> [EXTRACTED TEXT]:
— start —
# La Su An 1st timer



## LatinoHeat (Sep 2, 2010)

I'm headed to La Su An area on Monday with a canoe. I have never been there before, just been reading every post about it. Can u guys who have been there give me some pointers. I am looking for gills and LMB. Are there other game species out there too, like pike or crappie? I haven't caught a crappie in about 15 years! Anyways I'm looking for help on where to start? Which of the lakes should I begin at and what techniques are effective for the various species? I know u can only fish if parking lot is not full, but is there any camping out that way? Thanks to all who help me out!!!


----------



## fisherboy (Sep 17, 2012)

A friend & I fished Big Duck Lake there Saturday for a while. Only a few dinks. We then tried fishing the big lake & caught a nice bass, 4 nice gills & a # of dinks. However we fished off the pier. 1st time fishing there in quite a # of years. However my friend had 1 tick on him at BDL & I found 5 back at the camp ground (Sonny west of Wausaun). But we tried 5 ponds & 1 was after our visit there. (I did not have any repellant on which was stupid & I have a habit of spawing on the ground.)


----------



## mlayers (Aug 22, 2011)

The big lake is the best all around for fishing. Plenty of gills and bass. there is cats and perch in there but far and few between. There is camping at Nettle Lake that is around 3 to 4 miles maybe less from there. Then if you are looking for crappies Nettle is a decent crappie lake. Plus just about any other type of fish gills,cat, pike, bass some perch. hope this helps.


----------



## HatersGonnaHate (Jun 4, 2013)

i have never heard of anyone catching catfish at la sue ann. There are some in a couple of the smaller lakes that they stocked but they never stocked them in the main lake


----------



## mlayers (Aug 22, 2011)

Beg your pardon HatersGonnaHate but I have caught a cat there. It has been a long time ago but I have. We took it in an they weight it and we put it back in the lake. I am going to say it was in the early 90's when I caught it. And I don't think they have stocked any of the lakes there. At least as far as I can remember the state has not stocked them.
— end —
> [TASK LIST]:
**a)** Copy the section of the La Su An fishing thread starting with "# La Su An 1st" and going on through "(Sep 17, 2012)".
**b)** Translate this sentence from the La Su An fishing thread into Spanish: "The big lake is the best all around for fishing."
The entries after the La Su An fishing thread are separate material.

> [GIVEN ENTRIES]:
— start —
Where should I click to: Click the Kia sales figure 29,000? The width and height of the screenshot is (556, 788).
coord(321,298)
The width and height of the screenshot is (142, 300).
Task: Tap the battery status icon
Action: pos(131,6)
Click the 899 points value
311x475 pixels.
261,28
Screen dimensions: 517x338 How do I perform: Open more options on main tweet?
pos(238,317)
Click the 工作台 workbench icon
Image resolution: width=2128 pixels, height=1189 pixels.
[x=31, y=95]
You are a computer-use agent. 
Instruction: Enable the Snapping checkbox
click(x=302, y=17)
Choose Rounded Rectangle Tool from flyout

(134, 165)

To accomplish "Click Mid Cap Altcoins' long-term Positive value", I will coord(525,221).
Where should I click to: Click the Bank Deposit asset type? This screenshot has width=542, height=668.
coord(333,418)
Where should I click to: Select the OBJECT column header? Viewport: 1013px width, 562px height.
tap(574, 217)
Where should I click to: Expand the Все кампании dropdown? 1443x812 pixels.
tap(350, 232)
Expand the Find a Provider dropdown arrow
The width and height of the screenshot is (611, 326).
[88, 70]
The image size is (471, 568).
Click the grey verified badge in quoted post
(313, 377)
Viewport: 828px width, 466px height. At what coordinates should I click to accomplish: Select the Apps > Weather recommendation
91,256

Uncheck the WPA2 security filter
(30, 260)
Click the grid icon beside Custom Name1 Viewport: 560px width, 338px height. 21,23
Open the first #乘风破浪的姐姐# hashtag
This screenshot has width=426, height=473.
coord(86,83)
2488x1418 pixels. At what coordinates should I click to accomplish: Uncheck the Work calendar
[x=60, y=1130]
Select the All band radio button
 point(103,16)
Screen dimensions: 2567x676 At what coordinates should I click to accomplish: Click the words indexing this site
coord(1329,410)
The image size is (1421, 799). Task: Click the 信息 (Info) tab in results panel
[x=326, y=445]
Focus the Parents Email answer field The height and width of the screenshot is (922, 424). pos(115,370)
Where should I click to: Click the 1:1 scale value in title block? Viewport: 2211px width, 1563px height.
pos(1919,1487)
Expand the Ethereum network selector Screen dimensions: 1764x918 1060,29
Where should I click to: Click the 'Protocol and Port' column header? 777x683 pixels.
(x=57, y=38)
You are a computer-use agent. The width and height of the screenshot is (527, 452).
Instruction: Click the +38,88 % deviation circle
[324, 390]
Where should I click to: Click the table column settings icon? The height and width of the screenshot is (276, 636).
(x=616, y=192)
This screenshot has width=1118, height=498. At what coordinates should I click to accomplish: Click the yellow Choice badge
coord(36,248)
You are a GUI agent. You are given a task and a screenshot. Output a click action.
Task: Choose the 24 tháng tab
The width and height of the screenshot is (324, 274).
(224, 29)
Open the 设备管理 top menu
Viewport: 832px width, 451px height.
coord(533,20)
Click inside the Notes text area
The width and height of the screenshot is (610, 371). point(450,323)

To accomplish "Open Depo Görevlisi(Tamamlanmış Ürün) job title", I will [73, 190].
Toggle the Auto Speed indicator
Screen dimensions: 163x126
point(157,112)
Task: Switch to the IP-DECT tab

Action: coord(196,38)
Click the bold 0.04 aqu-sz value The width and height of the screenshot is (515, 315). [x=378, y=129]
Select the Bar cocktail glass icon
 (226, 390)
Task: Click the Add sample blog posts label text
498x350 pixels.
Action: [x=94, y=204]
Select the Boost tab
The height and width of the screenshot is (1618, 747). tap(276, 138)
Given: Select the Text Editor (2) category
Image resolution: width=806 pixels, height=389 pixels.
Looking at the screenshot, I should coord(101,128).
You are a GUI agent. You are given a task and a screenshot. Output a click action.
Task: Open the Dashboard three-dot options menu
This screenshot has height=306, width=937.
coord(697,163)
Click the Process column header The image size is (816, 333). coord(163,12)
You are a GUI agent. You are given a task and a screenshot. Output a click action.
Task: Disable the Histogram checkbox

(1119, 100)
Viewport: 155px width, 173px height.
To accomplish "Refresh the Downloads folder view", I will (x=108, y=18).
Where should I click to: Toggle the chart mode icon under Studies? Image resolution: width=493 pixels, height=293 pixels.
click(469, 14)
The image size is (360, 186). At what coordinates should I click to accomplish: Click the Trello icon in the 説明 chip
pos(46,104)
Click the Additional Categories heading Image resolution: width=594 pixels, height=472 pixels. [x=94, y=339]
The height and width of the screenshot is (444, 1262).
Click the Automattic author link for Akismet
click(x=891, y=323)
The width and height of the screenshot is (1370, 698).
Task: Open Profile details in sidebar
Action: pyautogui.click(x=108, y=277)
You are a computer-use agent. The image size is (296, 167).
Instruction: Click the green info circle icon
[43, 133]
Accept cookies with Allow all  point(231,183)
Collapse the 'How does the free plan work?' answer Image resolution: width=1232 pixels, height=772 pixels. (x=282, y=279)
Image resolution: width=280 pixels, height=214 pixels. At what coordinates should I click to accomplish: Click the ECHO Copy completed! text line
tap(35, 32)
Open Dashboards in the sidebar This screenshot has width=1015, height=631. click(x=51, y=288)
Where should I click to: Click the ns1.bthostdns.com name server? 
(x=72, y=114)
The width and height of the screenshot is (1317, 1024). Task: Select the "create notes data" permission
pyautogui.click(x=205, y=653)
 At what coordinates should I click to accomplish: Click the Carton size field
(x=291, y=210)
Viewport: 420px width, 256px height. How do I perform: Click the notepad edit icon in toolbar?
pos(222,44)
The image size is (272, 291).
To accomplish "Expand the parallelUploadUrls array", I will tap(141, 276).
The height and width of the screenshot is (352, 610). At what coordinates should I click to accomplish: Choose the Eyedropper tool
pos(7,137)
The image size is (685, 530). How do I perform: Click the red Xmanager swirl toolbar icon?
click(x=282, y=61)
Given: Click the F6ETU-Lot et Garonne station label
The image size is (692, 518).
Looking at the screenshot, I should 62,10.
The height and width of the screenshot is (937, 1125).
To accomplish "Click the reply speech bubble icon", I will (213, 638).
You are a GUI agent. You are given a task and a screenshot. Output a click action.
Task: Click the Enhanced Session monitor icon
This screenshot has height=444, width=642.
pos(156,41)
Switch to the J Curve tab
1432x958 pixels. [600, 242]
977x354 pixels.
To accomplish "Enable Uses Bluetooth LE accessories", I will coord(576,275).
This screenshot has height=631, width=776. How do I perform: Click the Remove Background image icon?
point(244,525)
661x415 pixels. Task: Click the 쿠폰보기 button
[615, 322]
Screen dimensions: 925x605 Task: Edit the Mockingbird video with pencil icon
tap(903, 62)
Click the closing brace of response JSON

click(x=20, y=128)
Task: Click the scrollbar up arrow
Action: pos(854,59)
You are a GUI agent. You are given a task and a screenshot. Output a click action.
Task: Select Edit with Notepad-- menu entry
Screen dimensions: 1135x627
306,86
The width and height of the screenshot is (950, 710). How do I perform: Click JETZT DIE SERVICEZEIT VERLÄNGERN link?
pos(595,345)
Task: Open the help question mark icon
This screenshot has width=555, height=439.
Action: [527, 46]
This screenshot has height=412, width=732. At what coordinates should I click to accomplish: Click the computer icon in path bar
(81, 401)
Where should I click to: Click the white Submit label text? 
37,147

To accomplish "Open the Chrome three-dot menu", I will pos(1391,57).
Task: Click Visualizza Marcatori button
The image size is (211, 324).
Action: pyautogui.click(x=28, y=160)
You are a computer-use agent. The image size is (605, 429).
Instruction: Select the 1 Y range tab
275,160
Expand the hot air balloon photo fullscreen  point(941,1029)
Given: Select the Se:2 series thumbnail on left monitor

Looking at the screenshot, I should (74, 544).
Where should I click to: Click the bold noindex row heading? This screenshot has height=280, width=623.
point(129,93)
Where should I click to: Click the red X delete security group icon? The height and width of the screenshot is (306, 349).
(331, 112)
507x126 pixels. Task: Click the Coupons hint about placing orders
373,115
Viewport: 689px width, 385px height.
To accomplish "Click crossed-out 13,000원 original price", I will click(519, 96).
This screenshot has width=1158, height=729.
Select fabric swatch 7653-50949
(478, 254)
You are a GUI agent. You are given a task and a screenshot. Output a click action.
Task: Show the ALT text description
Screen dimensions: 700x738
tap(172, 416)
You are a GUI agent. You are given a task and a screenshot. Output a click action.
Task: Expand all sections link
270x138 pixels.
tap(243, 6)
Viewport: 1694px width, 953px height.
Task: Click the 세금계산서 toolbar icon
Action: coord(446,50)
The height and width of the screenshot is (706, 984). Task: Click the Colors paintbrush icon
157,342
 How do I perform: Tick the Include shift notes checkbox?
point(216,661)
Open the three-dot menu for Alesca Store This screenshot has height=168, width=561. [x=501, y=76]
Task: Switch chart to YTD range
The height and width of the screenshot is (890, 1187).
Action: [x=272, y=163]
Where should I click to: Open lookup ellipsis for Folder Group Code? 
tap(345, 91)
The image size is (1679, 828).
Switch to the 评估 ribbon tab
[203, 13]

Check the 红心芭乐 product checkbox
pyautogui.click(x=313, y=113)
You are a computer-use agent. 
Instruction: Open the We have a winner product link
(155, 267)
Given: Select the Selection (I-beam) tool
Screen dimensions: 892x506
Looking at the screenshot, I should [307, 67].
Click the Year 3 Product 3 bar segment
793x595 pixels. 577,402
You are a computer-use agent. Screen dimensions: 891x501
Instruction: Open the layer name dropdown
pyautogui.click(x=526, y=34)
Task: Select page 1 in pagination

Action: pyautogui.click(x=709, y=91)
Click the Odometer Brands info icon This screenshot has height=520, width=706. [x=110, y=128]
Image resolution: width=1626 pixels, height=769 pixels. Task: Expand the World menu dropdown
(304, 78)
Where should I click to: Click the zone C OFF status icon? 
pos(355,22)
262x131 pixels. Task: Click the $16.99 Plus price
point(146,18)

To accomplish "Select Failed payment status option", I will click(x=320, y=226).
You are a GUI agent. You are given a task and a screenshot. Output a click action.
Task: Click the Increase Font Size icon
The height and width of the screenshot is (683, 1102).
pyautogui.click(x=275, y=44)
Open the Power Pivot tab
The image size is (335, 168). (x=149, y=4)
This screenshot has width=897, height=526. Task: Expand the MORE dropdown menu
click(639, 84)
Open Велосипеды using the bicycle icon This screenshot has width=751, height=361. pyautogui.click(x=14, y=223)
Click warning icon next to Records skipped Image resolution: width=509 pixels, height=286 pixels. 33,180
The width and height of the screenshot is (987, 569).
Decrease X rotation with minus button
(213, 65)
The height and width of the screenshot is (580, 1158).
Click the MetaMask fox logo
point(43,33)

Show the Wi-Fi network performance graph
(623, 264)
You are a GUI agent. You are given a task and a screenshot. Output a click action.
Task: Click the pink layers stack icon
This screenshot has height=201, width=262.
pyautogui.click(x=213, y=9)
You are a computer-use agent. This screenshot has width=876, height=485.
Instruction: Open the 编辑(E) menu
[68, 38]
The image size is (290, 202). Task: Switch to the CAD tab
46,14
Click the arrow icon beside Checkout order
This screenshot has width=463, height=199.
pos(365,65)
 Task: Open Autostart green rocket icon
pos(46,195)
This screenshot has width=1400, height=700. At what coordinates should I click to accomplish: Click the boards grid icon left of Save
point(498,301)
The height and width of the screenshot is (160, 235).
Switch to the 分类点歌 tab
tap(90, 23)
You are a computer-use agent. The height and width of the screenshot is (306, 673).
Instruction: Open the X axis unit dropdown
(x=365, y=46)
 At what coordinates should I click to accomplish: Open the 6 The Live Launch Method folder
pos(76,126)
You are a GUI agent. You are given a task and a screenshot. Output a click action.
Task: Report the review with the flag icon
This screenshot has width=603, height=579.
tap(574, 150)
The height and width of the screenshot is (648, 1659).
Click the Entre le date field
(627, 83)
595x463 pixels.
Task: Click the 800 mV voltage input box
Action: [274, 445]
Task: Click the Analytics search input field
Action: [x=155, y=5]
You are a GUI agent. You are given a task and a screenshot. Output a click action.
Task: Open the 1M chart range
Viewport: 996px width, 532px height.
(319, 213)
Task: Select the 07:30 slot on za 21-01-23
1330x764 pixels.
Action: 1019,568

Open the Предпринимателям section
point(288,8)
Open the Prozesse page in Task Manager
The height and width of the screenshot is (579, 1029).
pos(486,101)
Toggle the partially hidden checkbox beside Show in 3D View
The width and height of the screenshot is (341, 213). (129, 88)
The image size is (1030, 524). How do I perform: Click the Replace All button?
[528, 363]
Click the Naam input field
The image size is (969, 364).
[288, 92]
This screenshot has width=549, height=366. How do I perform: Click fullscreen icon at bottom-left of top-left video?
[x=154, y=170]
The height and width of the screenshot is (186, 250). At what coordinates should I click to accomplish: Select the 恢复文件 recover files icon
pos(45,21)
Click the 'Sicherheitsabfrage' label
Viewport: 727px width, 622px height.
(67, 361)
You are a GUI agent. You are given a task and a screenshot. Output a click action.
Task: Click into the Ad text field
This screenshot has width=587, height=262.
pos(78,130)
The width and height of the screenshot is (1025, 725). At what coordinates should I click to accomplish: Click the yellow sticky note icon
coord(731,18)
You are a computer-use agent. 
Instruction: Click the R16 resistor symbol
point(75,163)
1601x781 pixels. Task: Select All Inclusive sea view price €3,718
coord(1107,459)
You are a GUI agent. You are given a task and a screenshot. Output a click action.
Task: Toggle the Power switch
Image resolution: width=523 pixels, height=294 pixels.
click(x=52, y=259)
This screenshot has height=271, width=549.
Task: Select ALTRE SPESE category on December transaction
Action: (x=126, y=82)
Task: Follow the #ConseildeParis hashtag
— end —
> [TASK-BY-TASK OUTPUTS]:
**a)**
# La Su An 1st timer



## LatinoHeat (Sep 2, 2010)

I'm headed to La Su An area on Monday with a canoe. I have never been there before, just been reading every post about it. Can u guys who have been there give me some pointers. I am looking for gills and LMB. Are there other game species out there too, like pike or crappie? I haven't caught a crappie in about 15 years! Anyways I'm looking for help on where to start? Which of the lakes should I begin at and what techniques are effective for the various species? I know u can only fish if parking lot is not full, but is there any camping out that way? Thanks to all who help me out!!!


----------



## fisherboy (Sep 17, 2012)

**b)** El lago grande es el mejor en general para pescar.